(TÂCHE À RÉALISER): Recopiez à l'identique, dans l'extrait sur les droits des femmes et les conflits ethniques, le passage allant de "S’agissant du problème" jusqu'à "développer au Nord-Kivu.".

Avant, je n’arrivais pas à parler en public : j’ai d’abord dû me convaincre que ce que j’avais à dire était plus important que ma peur. Et c’est seulement quand je me suis fixée un objectif politique que je suis parvenue à m’adresser à une audience.
Par ailleurs, dans cette démocratie très fragile, la femme reste encore le « chat de bataille » des bandes armées (7 444 femmes violées sur une année seulement). La loi est là, mais elle n’est pas assez connue. De plus, la justice n’est nullement distributive et les tribunaux sont corrompus : du coup, la portée de nos actions reste faible. Malgré tout, des plaidoyers sont menés.
Cependant, beaucoup reste à faire : la société civile qui devrait mener ce plaidoyer à grande échelle est également largement convoitée par le pouvoir politique…. Comment contourner tous ces aspects pour identifier des leaders sociaux dans des quartiers, des villages, qui puissent s’occuper de monitoring, de sensibilisation, de vulgarisation ? Face à cette situation nous travaillons à la formation de para-juristes pour la lutte contre les violations des droits et les violences faites aux femmes et aux petites filles.
S’agissant du problème ethnique. Les gens veulent avoir beaucoup d’enfants pour que leur ethnie prenne de l’importance et joue un rôle décisif lors des élections… A l’époque coloniale, six ethnies étaient bien vues. Après l’indépendance ces ethnies ont perdu leurs privilèges et d’autres ont pris leur place. Les conflits ethniques sont actuellement en train de se développer au Nord-Kivu.
Pour nous, les différences ethniques en elles-mêmes ne sont pas facteurs de conflits. On est né dans une ethnie, ou dans une autre. C’est naturel. Des situations conflictuelles naissent cependant, au travers de la sphère politique qui utilise ces différences et les instrumentalise. Cette question est très délicate mais il ne fait aucun doute que ce sont bien trop souvent les astuces politiques qui divisent, et non pas les ethnies ! C’est pour cette raison que nous tenons également à réaliser un véritable travail pour la bonne gouvernance. En ce sens nous organisons une Grande conférence des ethnies le 15 juin 2007, avec les dirigeants des communautés ethniques les plus importantes et des membres du gouvernement.

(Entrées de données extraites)
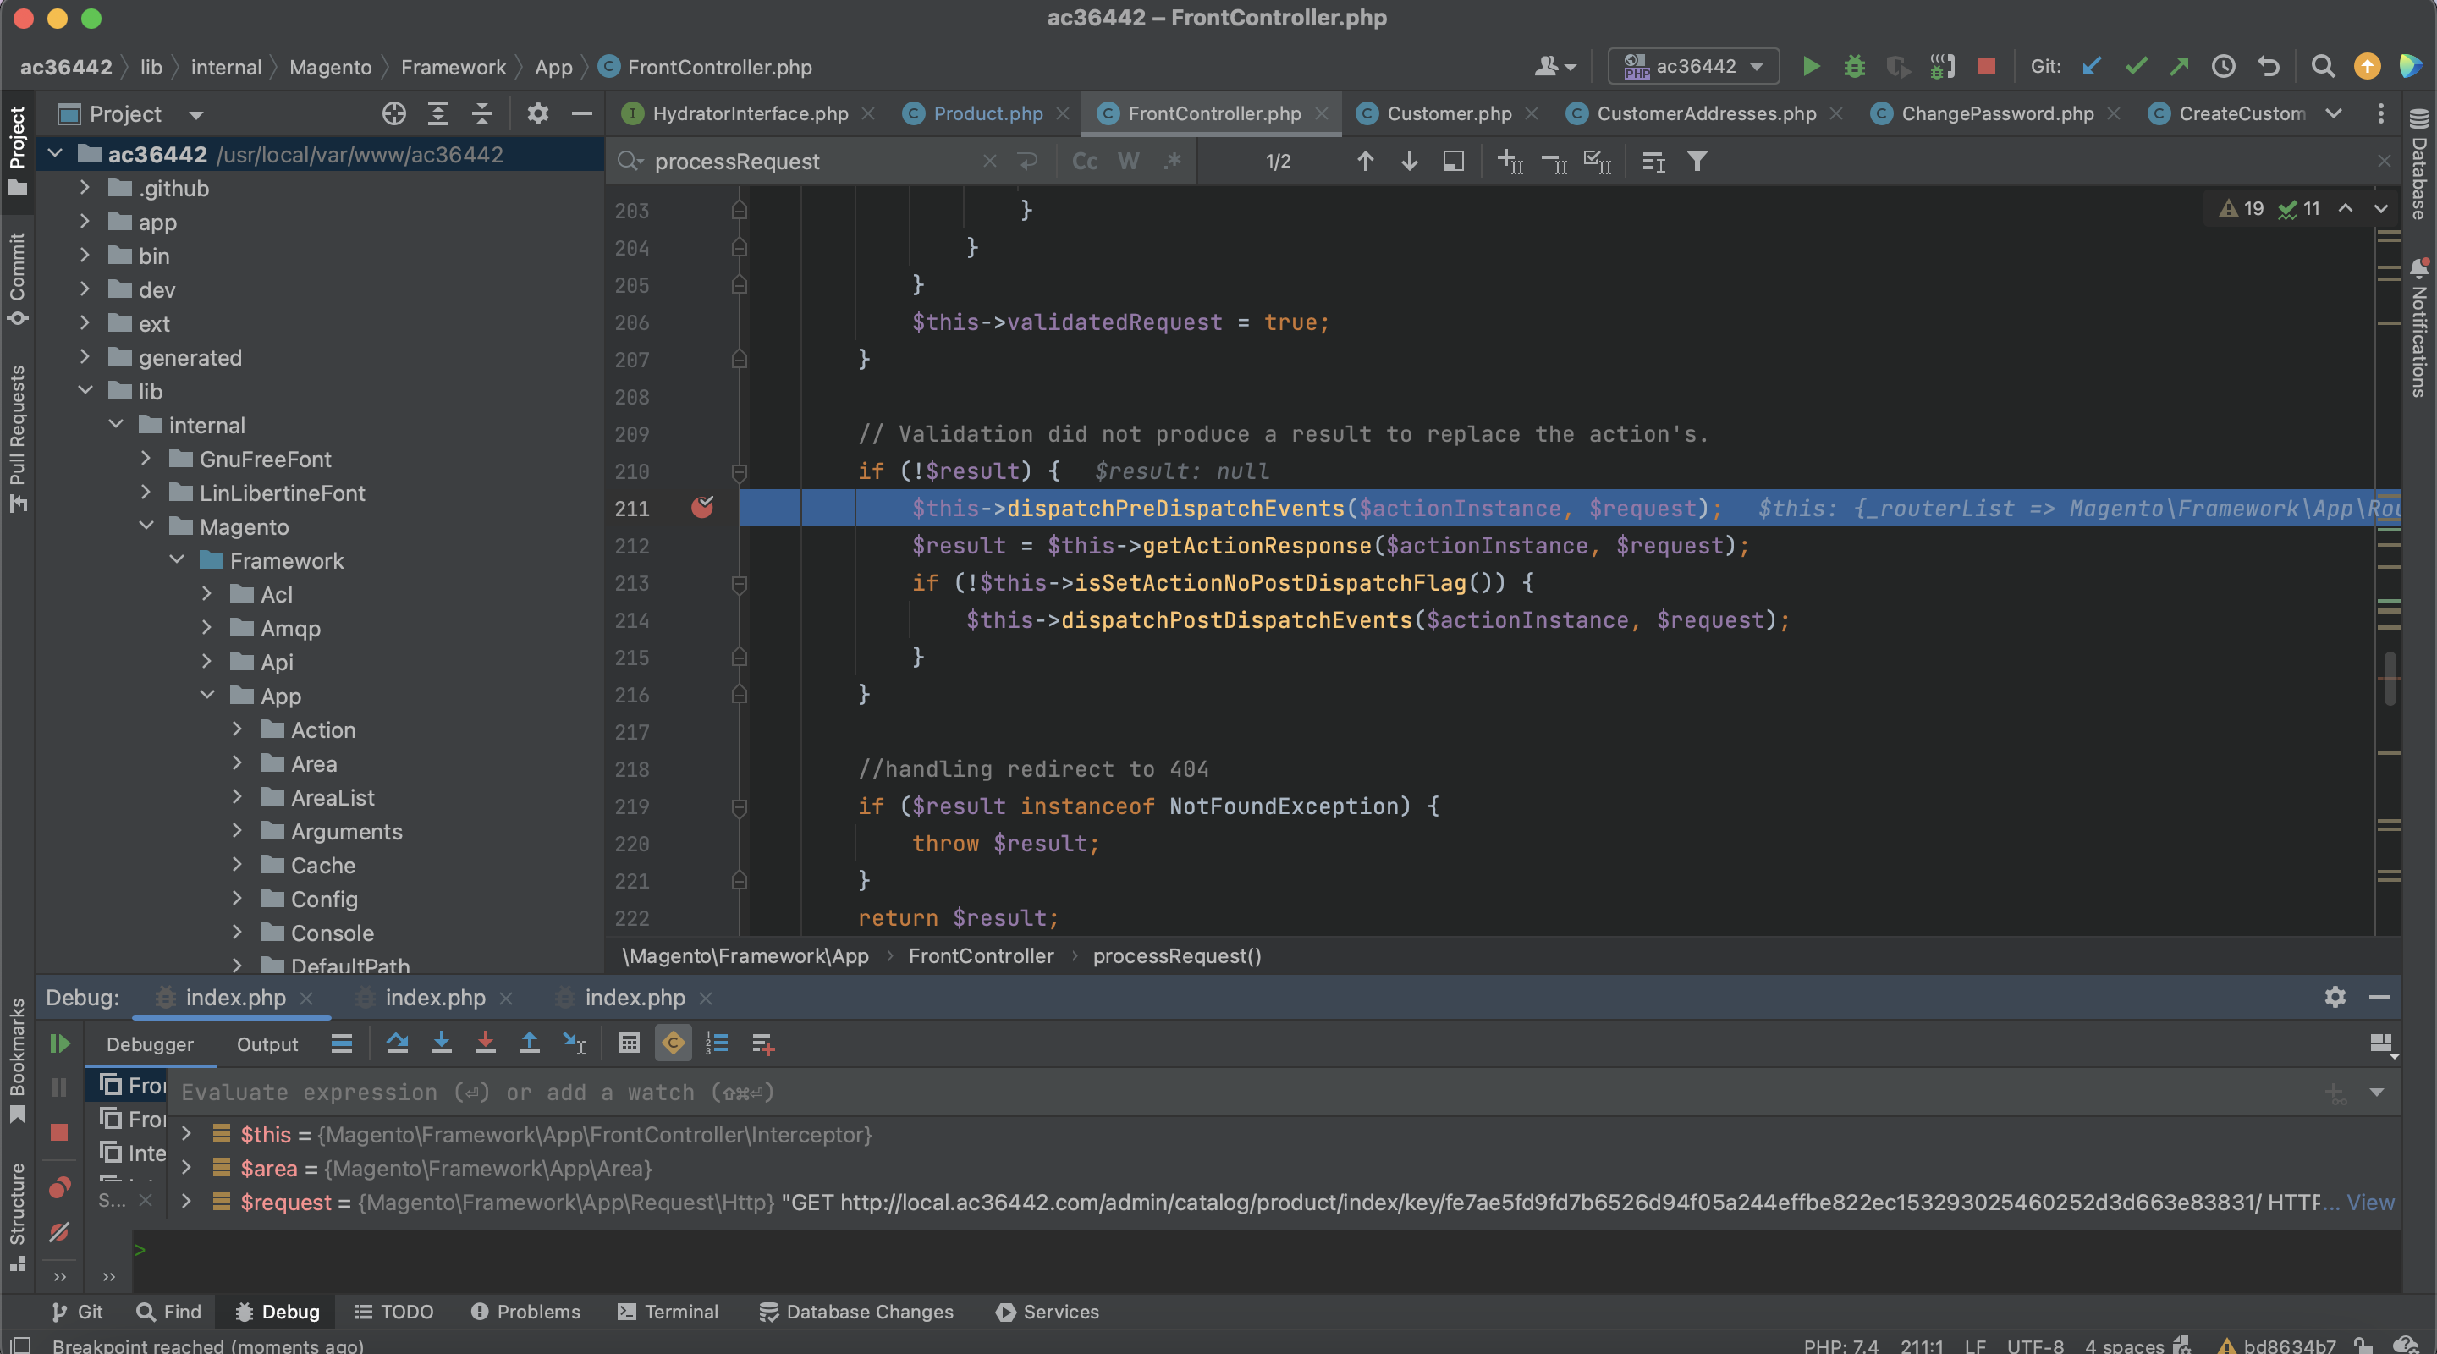Collapse the Magento folder in the project tree
Screen dimensions: 2437x1354
click(147, 526)
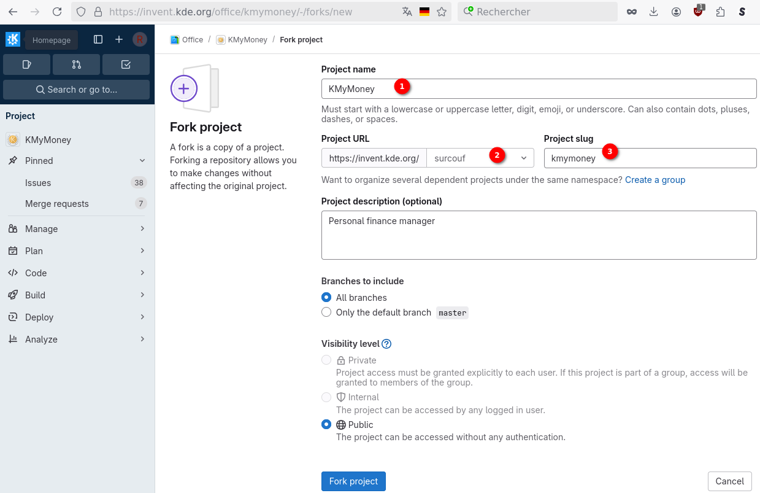Expand the Code sidebar section
The height and width of the screenshot is (493, 760).
click(77, 273)
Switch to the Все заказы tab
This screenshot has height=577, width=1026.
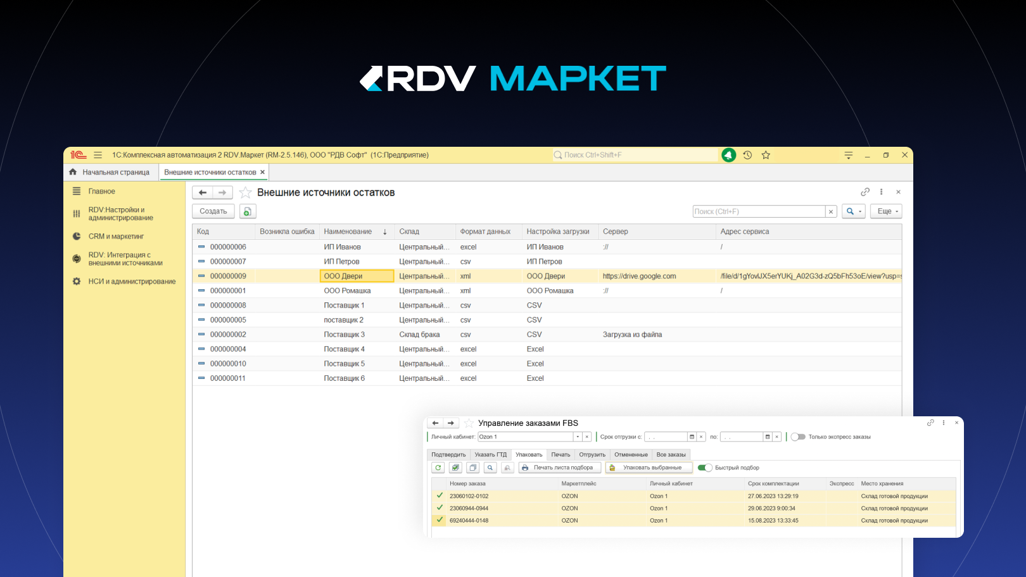[x=671, y=454]
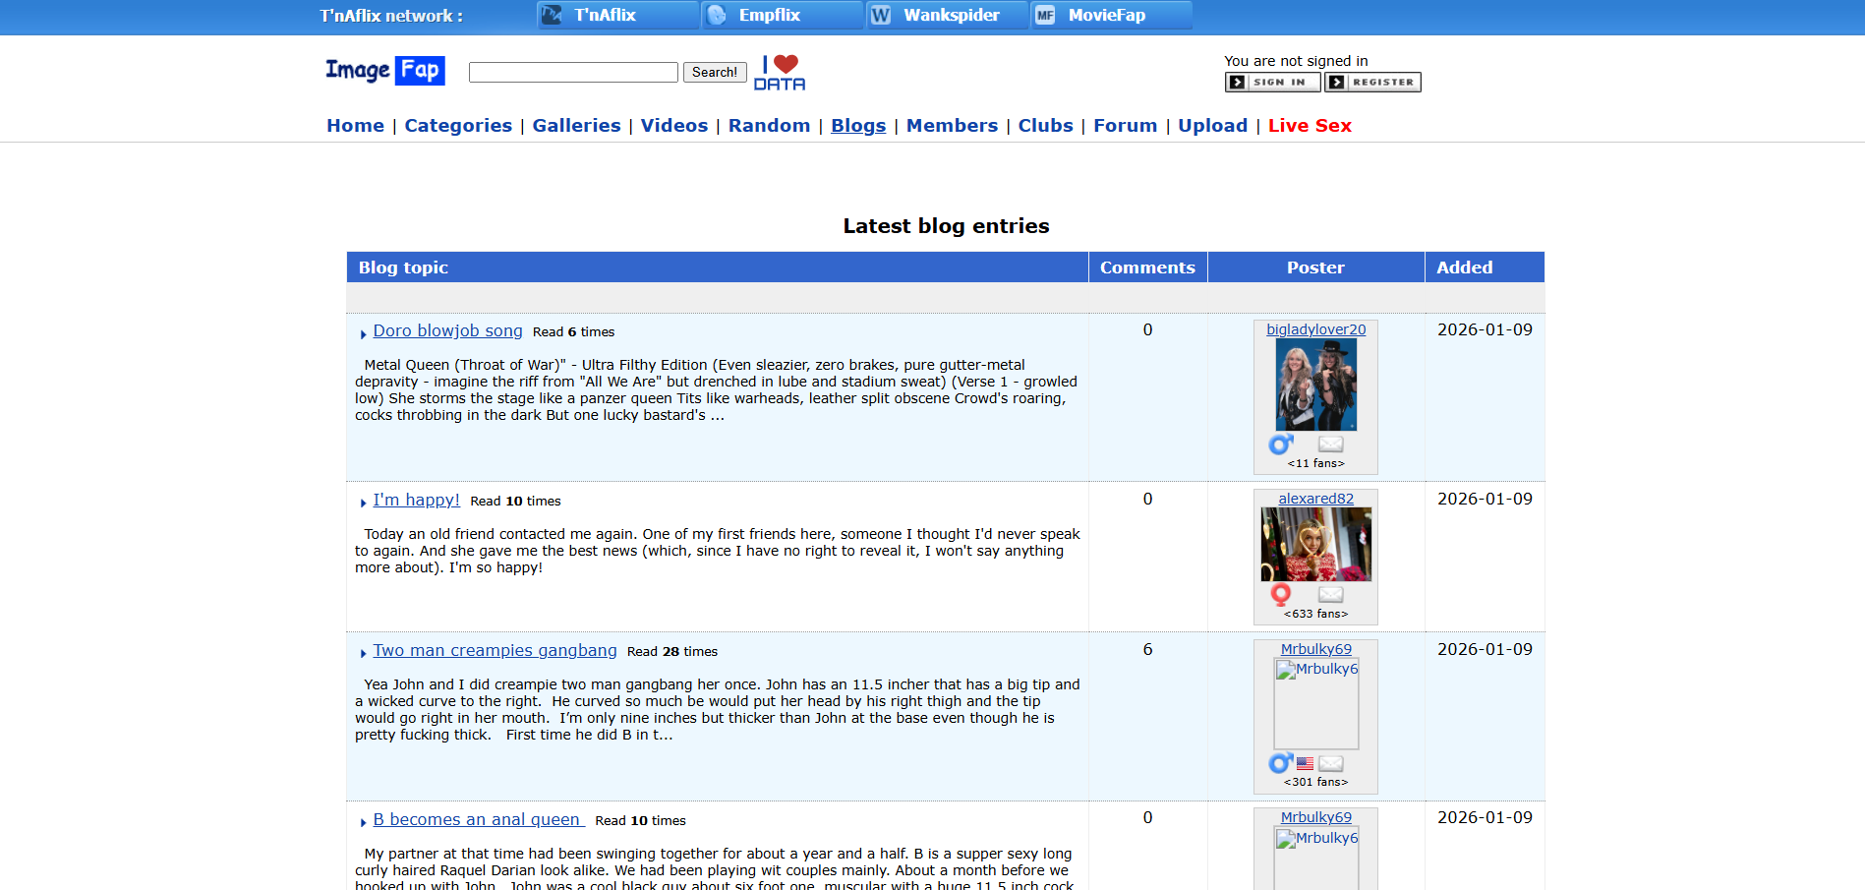Click inside the search text field

pos(572,72)
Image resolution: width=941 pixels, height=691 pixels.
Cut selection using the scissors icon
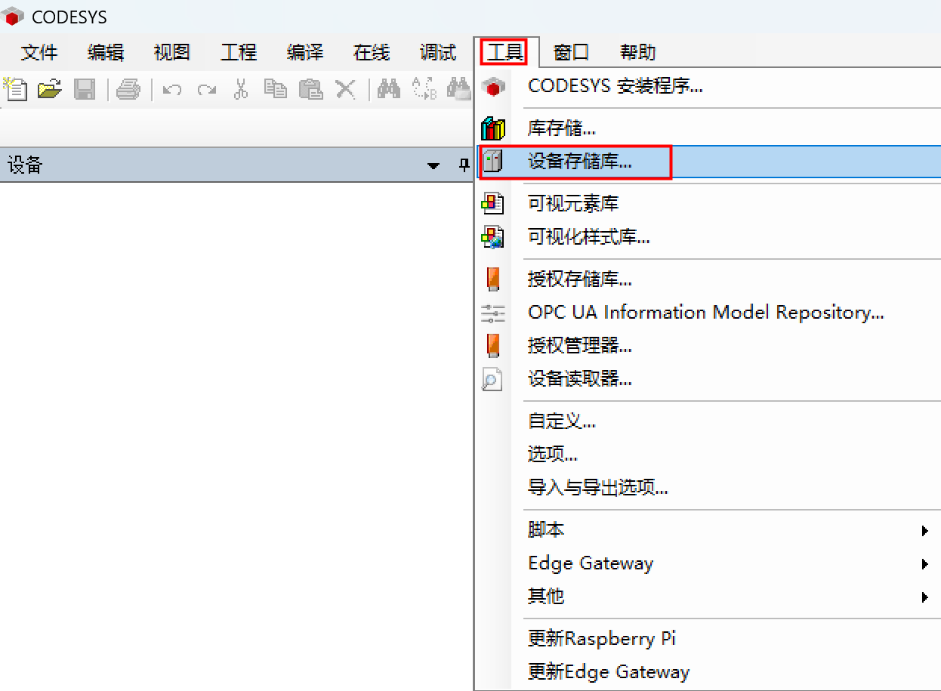(x=240, y=88)
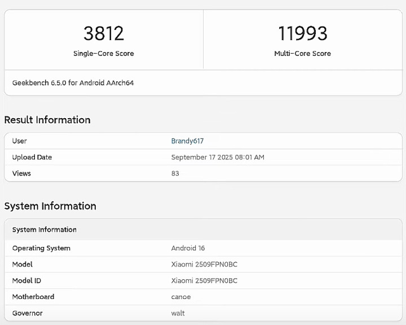Click the 11993 multi-core score number
The height and width of the screenshot is (325, 406).
point(302,33)
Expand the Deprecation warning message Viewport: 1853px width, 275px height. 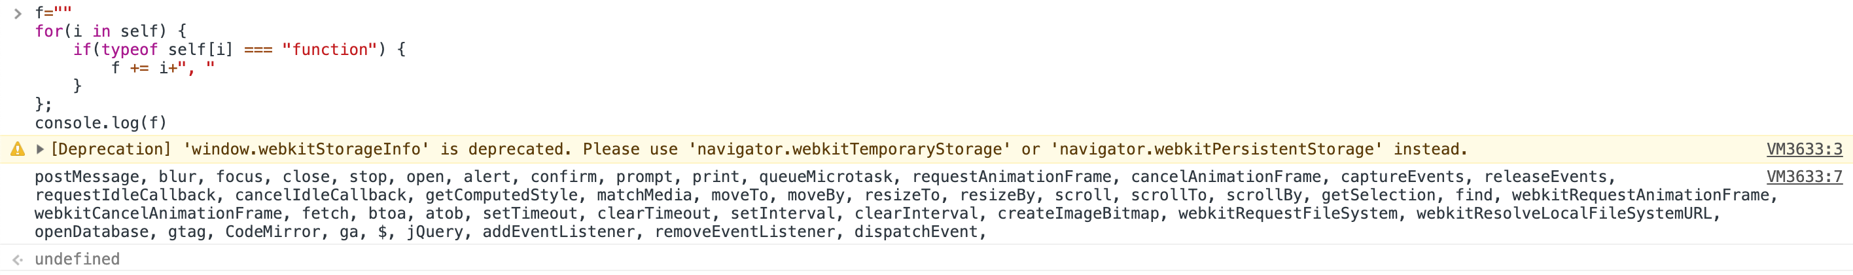coord(40,149)
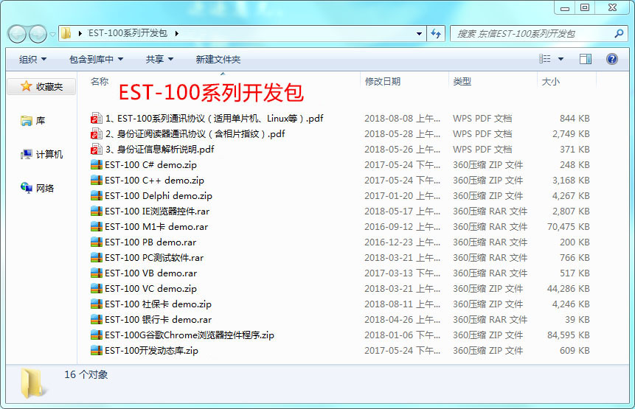Screen dimensions: 635x409
Task: Click the search magnifier icon
Action: click(619, 34)
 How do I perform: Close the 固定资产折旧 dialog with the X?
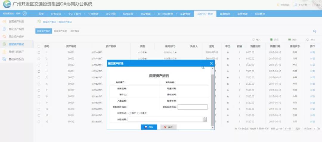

(RÉPONSE ATTENDUE):
S’agissant du problème ethnique. Les gens veulent avoir beaucoup d’enfants pour que leur ethnie prenne de l’importance et joue un rôle décisif lors des élections… A l’époque coloniale, six ethnies étaient bien vues. Après l’indépendance ces ethnies ont perdu leurs privilèges et d’autres ont pris leur place. Les conflits ethniques sont actuellement en train de se développer au Nord-Kivu.